La balle est dans le camp des autorités. Pourquoi hésitent-elles à aller de l’avant ? Pourquoi ne veulent-elles pas franchir le Rubicond ? Les associations de journalistes ne demandent que l’assainissement de cette profession et sortir le pouvoir de l’argent de l’exercice de la profession de journaliste, mais qu’également les journalistes puissent vivre dignement de leur métier et éviter les tentations dans lesquelles beaucoup de confrères tombent.

De plus en plus d’hommes politiques deviennent des patrons de presse. Cela est-il dangereux pour la stabilité d’un pays ?

Oui, je le crois. Il ne faut pas se faire d’illusions. Quel que soit le média, il a une ligne politique. Un média a toujours des propriétaires, des investisseurs. Ces derniers veulent, en général, un retour sur investissement. Un média est forcément au service d’une cause.
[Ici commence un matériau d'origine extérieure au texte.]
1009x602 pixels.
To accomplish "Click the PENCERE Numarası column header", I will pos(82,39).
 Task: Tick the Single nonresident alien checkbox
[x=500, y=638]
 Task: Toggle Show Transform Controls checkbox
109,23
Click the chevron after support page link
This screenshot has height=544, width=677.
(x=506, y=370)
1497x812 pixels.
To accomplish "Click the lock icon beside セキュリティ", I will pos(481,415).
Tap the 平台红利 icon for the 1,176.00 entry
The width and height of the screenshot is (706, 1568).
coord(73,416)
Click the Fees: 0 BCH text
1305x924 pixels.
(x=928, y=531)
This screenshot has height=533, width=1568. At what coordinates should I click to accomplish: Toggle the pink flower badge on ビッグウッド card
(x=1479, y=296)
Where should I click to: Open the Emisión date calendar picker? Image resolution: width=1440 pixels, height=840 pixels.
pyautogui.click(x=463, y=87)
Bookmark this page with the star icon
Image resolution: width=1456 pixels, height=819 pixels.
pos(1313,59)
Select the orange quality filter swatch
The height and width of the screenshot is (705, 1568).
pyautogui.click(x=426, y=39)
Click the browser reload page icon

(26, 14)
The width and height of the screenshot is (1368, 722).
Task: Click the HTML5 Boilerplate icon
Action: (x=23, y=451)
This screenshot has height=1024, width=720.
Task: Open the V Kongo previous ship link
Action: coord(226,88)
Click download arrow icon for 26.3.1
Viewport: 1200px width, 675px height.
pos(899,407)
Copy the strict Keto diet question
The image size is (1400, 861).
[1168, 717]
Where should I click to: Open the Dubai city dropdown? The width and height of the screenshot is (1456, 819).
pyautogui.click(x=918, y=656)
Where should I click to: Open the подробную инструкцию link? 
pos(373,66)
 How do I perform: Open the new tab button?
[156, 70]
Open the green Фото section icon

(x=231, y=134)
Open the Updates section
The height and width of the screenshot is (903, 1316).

Il a forcément une ligne éditoriale qui peut être acceptable ou non. Il y a des gens qui mettent leurs médias au service d’un parti politique ou d’un pouvoir. Ce sont des choix à faire et les journalistes sont écartelés entre leur indépendance, la liberté et les règles éditoriales que chaque média peut édicter dans sa rédaction.

On est dans un continent guetté par différents conflits, mais également par les attaques terroristes. Le Sénégal n’en a pas encore connu. Mais, à votre avis, quelles sont les meilleures attitudes à adopter dans ces cas, en tant que journaliste ?

Je dirais juste qu’il faut se rappeler d’une règle de notre profession qui est la responsabilité sociale du journaliste. Nous sommes quelque part responsables ou garants de la paix sociale. Cette paix sociale, nous pouvons la bouleverser si nous le voulons et ce n’est pas responsable. J’invite tout le monde, y compris moi-même, à exercer cette profession en toute responsabilité. Etre responsable est le maitre mot. Etre journaliste ne permet pas de faire tout ou de dire tout. Il y a la responsabilité.